Required work: Pull out every line in the data that has the string "agent" in it.

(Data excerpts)
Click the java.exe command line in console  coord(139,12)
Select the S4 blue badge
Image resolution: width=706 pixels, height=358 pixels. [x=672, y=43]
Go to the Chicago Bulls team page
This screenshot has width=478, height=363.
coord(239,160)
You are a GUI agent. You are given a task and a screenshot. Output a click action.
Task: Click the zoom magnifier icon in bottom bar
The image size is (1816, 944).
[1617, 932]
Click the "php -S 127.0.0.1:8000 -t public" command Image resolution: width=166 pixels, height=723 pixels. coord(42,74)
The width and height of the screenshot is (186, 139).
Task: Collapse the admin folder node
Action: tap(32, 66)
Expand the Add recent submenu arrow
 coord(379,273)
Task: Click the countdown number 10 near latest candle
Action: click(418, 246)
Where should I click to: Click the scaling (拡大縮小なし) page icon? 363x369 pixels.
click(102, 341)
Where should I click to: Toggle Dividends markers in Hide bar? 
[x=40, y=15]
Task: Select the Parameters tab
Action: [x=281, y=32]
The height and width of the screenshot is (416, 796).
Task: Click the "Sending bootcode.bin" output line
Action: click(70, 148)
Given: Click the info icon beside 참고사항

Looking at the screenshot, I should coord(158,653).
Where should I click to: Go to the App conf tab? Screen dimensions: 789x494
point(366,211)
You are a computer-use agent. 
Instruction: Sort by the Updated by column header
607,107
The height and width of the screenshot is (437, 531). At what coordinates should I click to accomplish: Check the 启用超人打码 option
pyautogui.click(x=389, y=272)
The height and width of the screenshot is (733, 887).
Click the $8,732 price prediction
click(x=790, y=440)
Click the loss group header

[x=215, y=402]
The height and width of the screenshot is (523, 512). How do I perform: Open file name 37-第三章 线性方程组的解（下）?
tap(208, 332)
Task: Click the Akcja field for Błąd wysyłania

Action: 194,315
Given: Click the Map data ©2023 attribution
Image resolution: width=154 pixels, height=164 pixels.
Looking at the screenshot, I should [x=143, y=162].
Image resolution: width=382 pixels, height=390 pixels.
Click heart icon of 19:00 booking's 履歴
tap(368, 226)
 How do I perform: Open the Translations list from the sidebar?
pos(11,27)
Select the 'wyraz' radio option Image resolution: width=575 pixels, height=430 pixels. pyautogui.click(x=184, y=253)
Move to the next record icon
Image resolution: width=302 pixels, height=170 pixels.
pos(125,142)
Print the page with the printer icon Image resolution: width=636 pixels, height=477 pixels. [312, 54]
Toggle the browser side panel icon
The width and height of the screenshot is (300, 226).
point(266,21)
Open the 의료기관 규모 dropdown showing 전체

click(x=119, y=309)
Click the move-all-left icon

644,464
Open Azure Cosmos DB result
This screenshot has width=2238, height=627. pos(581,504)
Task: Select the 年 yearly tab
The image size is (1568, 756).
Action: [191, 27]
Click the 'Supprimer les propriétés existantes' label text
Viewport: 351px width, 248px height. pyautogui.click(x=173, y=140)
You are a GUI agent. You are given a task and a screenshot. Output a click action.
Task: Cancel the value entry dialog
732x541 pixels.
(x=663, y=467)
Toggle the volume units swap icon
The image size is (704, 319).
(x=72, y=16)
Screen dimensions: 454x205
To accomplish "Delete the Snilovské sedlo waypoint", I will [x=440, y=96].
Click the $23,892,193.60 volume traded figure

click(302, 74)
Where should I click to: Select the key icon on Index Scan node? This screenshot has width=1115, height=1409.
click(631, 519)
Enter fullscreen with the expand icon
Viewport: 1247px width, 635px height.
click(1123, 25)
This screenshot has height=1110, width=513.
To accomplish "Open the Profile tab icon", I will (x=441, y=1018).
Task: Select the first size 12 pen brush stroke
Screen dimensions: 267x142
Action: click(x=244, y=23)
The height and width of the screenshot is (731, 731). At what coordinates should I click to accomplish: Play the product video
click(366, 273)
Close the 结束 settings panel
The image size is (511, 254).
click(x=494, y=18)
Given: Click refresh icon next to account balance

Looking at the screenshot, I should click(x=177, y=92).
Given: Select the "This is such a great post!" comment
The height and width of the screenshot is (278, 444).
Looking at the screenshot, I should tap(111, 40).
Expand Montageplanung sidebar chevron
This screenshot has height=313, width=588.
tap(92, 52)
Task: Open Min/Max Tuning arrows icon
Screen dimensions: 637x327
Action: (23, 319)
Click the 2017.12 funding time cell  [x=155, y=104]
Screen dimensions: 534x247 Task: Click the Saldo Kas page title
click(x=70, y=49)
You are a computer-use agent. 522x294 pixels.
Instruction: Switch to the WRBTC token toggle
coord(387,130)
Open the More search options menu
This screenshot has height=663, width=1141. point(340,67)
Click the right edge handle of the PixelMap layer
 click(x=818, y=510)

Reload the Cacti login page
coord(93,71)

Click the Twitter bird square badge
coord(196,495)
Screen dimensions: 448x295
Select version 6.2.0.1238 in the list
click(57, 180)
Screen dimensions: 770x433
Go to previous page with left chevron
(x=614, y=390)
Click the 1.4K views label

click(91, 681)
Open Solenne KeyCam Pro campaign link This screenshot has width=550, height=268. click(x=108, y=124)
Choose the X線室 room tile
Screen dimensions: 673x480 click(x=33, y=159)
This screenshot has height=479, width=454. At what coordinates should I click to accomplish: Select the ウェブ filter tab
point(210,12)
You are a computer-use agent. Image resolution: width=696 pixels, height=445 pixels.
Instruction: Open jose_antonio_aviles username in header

Answer to this task:
You are a GUI agent. You are given a task and a screenshot. Output a click action.
You are a computer-use agent. 
You are a GUI agent. You are given a task and a screenshot. Output a click action.
You are a computer-use agent. 522x294 pixels.
You are a computer-use agent. Image resolution: width=696 pixels, height=445 pixels.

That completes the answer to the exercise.